We investigate the problem of corruption robustness in offline reinforcement learning (RL) with general function approximation, where an adversary can corrupt each sample in the offline dataset, and the corruption level $\zeta\geq0$ quantifies the cumulative corruption amount over $n$ episodes and $H$ steps. Our goal is to find a policy that is robust to such corruption and minimizes the suboptimality gap with respect to the optimal policy for the uncorrupted Markov decision processes (MDPs). Drawing inspiration from the uncertainty-weighting technique from the robust online RL setting \citep{he2022nearly,ye2022corruptionrobust}, we design a new uncertainty weight iteration procedure to efficiently compute on batched samples and propose a corruption-robust algorithm for offline RL. Notably, under the assumption of single policy coverage and the knowledge of $\zeta$, our proposed algorithm achieves a suboptimality bound that is worsened by an additive factor of $\mathcal O(\zeta \cdot (\text{CC}(\lambda,\hat{\mathcal F},\mathcal Z_n^H))^{1/2} (C(\hat{\mathcal F},\mu))^{-1/2} n^{-1})$ due to the corruption. Here $\text{CC}(\lambda,\hat{\mathcal F},\mathcal Z_n^H)$ is the coverage coefficient that depends on the regularization parameter $\lambda$, the confidence set $\hat{\mathcal F}$, and the dataset $\mathcal Z_n^H$, and $C(\hat{\mathcal F},\mu)$ is a coefficient that depends on $\hat{\mathcal F}$ and the underlying data distribution $\mu$. When specialized to linear MDPs, the corruption-dependent error term reduces to $\mathcal O(\zeta d n^{-1})$ with $d$ being the dimension of the feature map, which matches the existing lower bound for corrupted linear MDPs. This suggests that our analysis is tight in terms of the corruption-dependent term.
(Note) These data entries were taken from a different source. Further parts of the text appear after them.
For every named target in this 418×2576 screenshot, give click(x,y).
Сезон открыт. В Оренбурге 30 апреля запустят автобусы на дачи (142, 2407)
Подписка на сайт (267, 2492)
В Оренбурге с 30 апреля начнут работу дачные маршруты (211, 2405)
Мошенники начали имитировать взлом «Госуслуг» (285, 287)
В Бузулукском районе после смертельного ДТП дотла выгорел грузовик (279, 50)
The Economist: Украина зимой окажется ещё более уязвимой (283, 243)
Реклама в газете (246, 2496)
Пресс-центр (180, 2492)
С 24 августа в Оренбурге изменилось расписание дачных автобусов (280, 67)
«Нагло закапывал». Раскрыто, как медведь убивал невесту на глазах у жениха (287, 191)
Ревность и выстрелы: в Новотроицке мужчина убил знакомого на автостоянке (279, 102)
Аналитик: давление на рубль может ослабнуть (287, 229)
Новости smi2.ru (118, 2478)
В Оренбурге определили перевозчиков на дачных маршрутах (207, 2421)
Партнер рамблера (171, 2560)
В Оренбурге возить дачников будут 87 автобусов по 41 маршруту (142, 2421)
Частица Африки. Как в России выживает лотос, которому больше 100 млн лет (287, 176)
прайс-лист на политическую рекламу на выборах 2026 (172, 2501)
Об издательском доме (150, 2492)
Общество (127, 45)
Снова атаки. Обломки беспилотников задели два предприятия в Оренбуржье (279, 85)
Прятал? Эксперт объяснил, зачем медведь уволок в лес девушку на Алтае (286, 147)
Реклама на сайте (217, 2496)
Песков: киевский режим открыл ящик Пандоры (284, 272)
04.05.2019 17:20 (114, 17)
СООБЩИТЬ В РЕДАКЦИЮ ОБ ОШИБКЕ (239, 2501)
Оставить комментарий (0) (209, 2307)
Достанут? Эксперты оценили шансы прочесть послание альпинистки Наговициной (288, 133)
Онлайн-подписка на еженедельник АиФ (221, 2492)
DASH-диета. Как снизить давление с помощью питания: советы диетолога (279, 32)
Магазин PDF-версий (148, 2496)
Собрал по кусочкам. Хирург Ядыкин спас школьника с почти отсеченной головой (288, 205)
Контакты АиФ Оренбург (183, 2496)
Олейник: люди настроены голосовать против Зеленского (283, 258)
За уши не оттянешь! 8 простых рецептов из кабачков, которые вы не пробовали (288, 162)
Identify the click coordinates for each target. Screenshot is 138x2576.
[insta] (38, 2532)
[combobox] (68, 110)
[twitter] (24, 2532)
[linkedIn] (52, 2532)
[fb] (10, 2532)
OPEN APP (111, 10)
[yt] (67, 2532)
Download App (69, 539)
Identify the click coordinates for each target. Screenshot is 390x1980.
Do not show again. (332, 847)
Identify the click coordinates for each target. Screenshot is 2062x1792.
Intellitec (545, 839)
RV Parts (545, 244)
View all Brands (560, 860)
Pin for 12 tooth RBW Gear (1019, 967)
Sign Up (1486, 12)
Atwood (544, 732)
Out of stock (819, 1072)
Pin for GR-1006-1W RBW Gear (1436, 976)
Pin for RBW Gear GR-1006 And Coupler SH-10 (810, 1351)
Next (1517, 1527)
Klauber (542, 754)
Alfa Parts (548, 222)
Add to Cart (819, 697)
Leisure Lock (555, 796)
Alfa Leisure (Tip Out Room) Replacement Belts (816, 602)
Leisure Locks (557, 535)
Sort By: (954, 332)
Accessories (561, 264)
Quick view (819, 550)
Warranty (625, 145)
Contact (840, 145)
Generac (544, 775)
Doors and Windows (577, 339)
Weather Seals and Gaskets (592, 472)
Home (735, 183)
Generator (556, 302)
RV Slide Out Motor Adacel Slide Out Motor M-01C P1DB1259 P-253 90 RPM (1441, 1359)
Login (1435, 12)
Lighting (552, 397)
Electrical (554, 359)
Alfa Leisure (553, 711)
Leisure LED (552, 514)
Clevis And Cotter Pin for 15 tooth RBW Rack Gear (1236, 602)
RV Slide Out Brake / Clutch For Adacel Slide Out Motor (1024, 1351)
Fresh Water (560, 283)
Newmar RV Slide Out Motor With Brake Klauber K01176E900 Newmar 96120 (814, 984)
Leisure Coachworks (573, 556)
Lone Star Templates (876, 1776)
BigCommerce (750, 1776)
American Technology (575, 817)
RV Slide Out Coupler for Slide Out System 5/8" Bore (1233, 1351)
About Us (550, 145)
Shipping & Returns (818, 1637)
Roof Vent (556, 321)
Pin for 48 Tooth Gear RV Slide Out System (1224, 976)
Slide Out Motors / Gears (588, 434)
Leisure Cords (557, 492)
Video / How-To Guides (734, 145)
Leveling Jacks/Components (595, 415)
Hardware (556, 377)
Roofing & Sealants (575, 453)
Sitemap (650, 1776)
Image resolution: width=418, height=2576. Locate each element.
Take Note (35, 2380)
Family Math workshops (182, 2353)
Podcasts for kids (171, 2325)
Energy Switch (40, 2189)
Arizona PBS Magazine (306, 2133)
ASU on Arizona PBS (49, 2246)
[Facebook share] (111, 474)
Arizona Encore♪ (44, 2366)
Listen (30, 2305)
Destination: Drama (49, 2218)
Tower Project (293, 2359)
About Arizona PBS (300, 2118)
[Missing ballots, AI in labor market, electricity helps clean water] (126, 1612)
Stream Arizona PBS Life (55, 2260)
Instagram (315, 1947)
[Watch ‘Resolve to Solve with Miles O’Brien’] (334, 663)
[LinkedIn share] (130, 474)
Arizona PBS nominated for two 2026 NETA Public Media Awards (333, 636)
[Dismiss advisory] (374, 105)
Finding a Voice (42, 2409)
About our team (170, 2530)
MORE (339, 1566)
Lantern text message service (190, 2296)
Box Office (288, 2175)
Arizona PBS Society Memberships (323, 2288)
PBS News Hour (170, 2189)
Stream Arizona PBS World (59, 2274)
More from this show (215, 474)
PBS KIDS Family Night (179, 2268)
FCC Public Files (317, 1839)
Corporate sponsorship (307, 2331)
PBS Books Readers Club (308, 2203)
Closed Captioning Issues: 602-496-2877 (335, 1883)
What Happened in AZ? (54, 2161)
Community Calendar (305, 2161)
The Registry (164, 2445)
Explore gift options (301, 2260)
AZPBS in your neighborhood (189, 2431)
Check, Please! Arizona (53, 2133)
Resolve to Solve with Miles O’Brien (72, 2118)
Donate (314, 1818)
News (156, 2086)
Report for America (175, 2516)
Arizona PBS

翻译：我们研究了具有通用函数近似的离线强化学习中的腐败鲁棒性问题，其中攻击者可以污染离线数据集中的每个样本，腐败水平$\zeta\geq0$量化了$n$个回合和$H$步上的累积污染量。我们的目标是找到一个能抵御此类腐败的策略，并使其与未腐败马尔可夫决策过程(MDPs)的最优策略之间的次优性差距最小化。借鉴鲁棒在线强化学习中不确定性加权技术的思路\citep{he2022nearly,ye2022corruptionrobust}，我们设计了一种新的不确定性权重迭代过程，以高效处理批量样本，并提出了一种适用于离线强化学习的抗腐败算法。值得注意的是，在单策略覆盖假设和已知$\zeta$的条件下，我们提出的算法获得的次优性界因腐败而增加了一个附加项$\mathcal O(\zeta \cdot (\text{CC}(\lambda,\hat{\mathcal F},\mathcal Z_n^H))^{1/2} (C(\hat{\mathcal F},\mu))^{-1/2} n^{-1})$。其中$\text{CC}(\lambda,\hat{\mathcal F},\mathcal Z_n^H)$是依赖正则化参数$\lambda$、置信集$\hat{\mathcal F}$和数据集$\mathcal Z_n^H$的覆盖系数，$C(\hat{\mathcal F},\mu)$是依赖$\hat{\mathcal F}$和底层数据分布$\mu$的系数。当特化为线性MDPs时，腐败相关误差项简化为$\mathcal O(\zeta d n^{-1})$，其中$d$是特征映射的维度，这与现有腐败线性MDPs的下界相匹配，表明我们的分析在腐败相关项方面是紧的。